EXERCISE PASSAGE:
===
Terrorist incident in Syria

The 2008 Damascus car bombing was a car bombing that occurred on 27 September 2008 in the Syrian capital of Damascus. The explosion left 17 people dead and 14 injured. A car, laden with 200 kilograms (440 pounds) of explosives detonated in the Sidi Kadad suburb of the capital, at approximately 8:45am. The blast occurred roughly 100 metres from a security installation on the road to Damascus International Airport at an intersection leading to the Sayyidah Zaynab Mosque, popular with Shia pilgrims from Iran and Lebanon. Security forces cordoned off the area.

It was the first major explosion in Syria since the car bomb assassination of Imad Mughniyah, a high-ranking military commander in Hezbollah in February 2008, and also the most lethal bomb attack in Syria since 1996. It was the deadliest since a spate of attacks in the 1980s blamed on the Muslim Brotherhood left nearly 150 dead.

No group or individual has claimed responsibility for the attack.

At the time, such attacks were rare in Syria and the blast was seen as the worst threat to national security in many years.

==Background==
The attack followed two politically motivated assassinations in Syria that occurred in 2008. The first took place when Hezbollah member Imad Moughniyah was killed by a car bomb in February 2008. The second occurred only a month before the car bombing in Damascus, when General Mohammed Suleiman, a high-ranking aide to President Bashar al-Assad was killed in Tartous.

Syria also experienced riots at a prison near Damascus earlier in the year. These events were all highly irregular, as Syria maintains a generally well-held grip on internal security.

==Target==
Though the blast was believed to be targeted towards a senior intelligence official, only civilians were killed. Others, including a traffic policeman, were harmed in the attack.
===
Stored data
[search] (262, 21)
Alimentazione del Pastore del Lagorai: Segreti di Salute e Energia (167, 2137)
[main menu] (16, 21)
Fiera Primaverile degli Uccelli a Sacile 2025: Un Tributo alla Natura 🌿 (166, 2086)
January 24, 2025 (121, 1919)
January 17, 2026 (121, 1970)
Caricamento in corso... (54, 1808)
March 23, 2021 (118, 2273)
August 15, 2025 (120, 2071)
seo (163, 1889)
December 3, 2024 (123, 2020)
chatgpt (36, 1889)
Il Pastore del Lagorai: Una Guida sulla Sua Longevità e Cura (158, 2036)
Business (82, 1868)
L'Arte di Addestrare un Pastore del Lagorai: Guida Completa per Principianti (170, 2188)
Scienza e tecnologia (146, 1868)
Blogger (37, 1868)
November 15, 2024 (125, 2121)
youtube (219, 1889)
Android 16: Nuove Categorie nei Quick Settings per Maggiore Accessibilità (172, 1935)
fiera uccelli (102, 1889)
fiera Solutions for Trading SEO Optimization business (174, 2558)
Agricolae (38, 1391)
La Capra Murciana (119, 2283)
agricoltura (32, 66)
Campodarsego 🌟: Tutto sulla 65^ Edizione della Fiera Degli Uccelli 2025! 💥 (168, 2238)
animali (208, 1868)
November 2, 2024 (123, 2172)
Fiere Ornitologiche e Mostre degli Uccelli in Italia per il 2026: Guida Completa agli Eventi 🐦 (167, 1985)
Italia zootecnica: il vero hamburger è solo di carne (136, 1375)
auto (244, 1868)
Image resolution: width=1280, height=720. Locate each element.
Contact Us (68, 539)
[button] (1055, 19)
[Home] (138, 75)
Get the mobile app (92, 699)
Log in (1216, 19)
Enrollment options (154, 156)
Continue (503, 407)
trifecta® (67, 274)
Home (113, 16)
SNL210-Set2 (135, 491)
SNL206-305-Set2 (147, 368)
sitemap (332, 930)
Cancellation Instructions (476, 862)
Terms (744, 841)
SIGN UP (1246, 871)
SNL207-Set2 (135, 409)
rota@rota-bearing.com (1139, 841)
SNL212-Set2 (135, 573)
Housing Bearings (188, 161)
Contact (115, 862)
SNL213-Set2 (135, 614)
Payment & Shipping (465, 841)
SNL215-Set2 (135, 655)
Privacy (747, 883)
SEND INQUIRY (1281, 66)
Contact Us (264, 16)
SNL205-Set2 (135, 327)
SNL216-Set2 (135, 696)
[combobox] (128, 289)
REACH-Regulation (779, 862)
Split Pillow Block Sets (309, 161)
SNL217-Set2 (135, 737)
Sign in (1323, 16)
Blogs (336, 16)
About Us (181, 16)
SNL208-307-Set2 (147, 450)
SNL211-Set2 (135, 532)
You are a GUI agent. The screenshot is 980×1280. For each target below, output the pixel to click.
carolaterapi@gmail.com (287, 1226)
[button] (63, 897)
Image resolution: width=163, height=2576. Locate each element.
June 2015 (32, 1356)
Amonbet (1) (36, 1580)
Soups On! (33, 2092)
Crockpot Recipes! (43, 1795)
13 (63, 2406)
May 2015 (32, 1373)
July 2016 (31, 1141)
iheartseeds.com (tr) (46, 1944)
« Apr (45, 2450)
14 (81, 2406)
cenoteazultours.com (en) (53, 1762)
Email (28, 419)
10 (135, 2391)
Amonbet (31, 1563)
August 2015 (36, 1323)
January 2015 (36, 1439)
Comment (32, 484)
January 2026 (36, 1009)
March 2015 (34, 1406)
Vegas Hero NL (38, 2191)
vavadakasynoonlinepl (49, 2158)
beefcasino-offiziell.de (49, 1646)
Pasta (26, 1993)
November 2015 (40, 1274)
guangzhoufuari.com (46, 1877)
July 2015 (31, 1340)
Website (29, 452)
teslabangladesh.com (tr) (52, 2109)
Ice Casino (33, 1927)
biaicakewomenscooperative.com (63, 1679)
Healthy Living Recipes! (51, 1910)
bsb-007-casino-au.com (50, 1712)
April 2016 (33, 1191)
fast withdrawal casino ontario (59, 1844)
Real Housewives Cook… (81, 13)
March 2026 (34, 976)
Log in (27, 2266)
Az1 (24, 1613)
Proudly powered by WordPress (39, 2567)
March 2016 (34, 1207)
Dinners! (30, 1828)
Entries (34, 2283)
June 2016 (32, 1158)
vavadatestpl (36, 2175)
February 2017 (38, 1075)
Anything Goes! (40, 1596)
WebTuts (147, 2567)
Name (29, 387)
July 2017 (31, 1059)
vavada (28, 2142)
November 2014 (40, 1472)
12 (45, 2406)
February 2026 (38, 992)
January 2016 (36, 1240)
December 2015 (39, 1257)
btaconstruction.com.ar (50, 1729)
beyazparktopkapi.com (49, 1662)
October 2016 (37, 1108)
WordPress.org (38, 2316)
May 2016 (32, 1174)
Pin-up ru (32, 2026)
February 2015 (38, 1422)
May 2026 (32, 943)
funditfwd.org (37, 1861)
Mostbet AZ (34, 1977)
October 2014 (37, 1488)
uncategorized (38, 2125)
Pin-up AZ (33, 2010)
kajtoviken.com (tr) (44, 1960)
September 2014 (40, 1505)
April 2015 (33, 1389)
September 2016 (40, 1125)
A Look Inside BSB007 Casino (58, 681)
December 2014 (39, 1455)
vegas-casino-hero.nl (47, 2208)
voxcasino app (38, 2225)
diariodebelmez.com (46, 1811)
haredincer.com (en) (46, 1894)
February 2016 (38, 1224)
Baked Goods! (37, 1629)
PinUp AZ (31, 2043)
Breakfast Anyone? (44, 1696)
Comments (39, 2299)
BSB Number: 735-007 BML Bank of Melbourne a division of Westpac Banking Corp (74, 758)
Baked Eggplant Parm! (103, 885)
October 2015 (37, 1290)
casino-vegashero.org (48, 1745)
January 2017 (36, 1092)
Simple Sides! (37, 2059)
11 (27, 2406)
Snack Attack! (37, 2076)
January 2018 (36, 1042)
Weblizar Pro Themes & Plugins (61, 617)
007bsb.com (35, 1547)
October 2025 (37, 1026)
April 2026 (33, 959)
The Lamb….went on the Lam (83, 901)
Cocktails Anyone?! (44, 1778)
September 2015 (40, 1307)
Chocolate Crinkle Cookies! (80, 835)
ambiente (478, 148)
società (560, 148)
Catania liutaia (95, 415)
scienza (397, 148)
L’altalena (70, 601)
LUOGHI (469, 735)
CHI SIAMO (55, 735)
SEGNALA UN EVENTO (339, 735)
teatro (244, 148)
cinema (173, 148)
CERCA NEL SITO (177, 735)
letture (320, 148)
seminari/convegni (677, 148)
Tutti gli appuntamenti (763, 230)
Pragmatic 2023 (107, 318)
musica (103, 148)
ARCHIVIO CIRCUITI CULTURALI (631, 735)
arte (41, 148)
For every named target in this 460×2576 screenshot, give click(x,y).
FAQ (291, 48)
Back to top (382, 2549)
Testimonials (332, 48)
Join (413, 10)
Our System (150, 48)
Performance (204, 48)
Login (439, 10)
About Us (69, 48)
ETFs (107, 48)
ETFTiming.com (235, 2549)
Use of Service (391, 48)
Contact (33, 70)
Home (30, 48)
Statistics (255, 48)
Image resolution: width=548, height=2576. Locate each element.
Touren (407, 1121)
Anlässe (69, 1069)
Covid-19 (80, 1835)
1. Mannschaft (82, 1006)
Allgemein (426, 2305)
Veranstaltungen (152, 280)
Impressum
===
PROBLEM DETAILS: Copy the Damascus bombing text from the words "At the time, such" through "killed in Tartous.", and swap "Tartous" for "Tartus" in it.

RESULT OF THE EXERCISE:
At the time, such attacks were rare in Syria and the blast was seen as the worst threat to national security in many years.

==Background==
The attack followed two politically motivated assassinations in Syria that occurred in 2008. The first took place when Hezbollah member Imad Moughniyah was killed by a car bomb in February 2008. The second occurred only a month before the car bombing in Damascus, when General Mohammed Suleiman, a high-ranking aide to President Bashar al-Assad was killed in Tartus.